Oggi, in Calabria, si svolge un evento di grande rilevanza: il Vinitaly a Sibari. Questa manifestazione rappresenta un’opportunità unica per valorizzare il vino, un prodotto d’eccellenza delle terre calabresi, affiancato dall’olio. Il ministro dell’Agricoltura, della Sovranità alimentare e delle Foreste, Francesco Lollobrigida, ha sottolineato l’importanza di un dialogo costante con le associazioni di settore, definendo questo confronto un dovere e un piacere.

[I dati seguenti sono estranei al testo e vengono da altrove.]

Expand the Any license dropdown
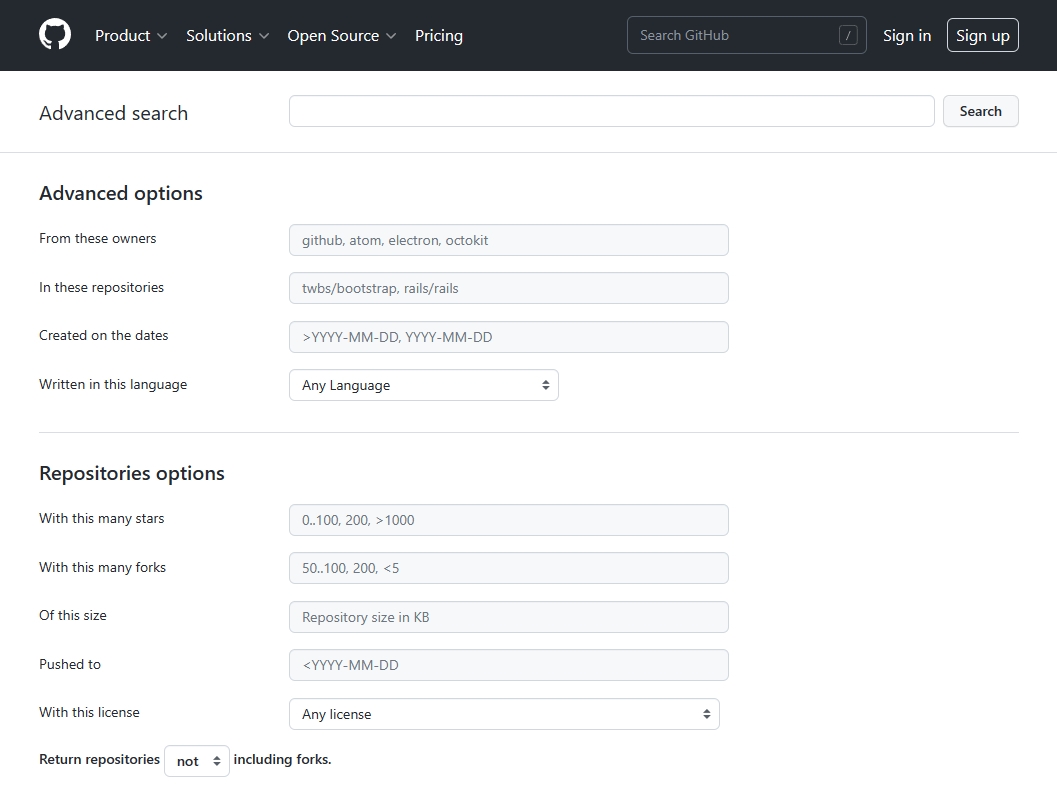The image size is (1057, 792). coord(504,714)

Discussione con Confagricoltura
Lollobrigida ha avviato oggi una discussione con Confagricoltura, affrontando le potenzialità e le sfide di un settore che ha subito un lungo periodo di abbandono. Durante l’incontro a Lamezia Terme, al quale hanno partecipato anche i vertici di Confagricoltura nazionale e regionale, oltre all’assessore regionale all’Agricoltura, Gianluca Gallo, il ministro ha evidenziato i risultati ottenuti dal governo negli ultimi tre anni. “Abbiamo rivoluzionato il modello agricolo, investendo più di ogni altro governo nella storia repubblicana, semplificando le normative e aumentando le forme di protezione”, ha dichiarato.
Qualità e opportunità in Calabria
Negli ultimi anni, la Calabria ha dimostrato una notevole capacità di affermare la propria qualità sui mercati sia nazionali che internazionali. Lollobrigida ha osservato che oggi la regione non è più vista come un luogo con problemi di criminalità, ma come un territorio in grado di produrre beni di alta qualità e di commercializzarli, contribuendo così alla creazione di ricchezza e posti di lavoro.
Il Vinitaly come vetrina
In questo contesto, il Vinitaly a Sibari non è solo un evento di promozione, ma un’importante vetrina per il vino calabrese, simbolo di un cambiamento positivo e di una nuova identità per la regione.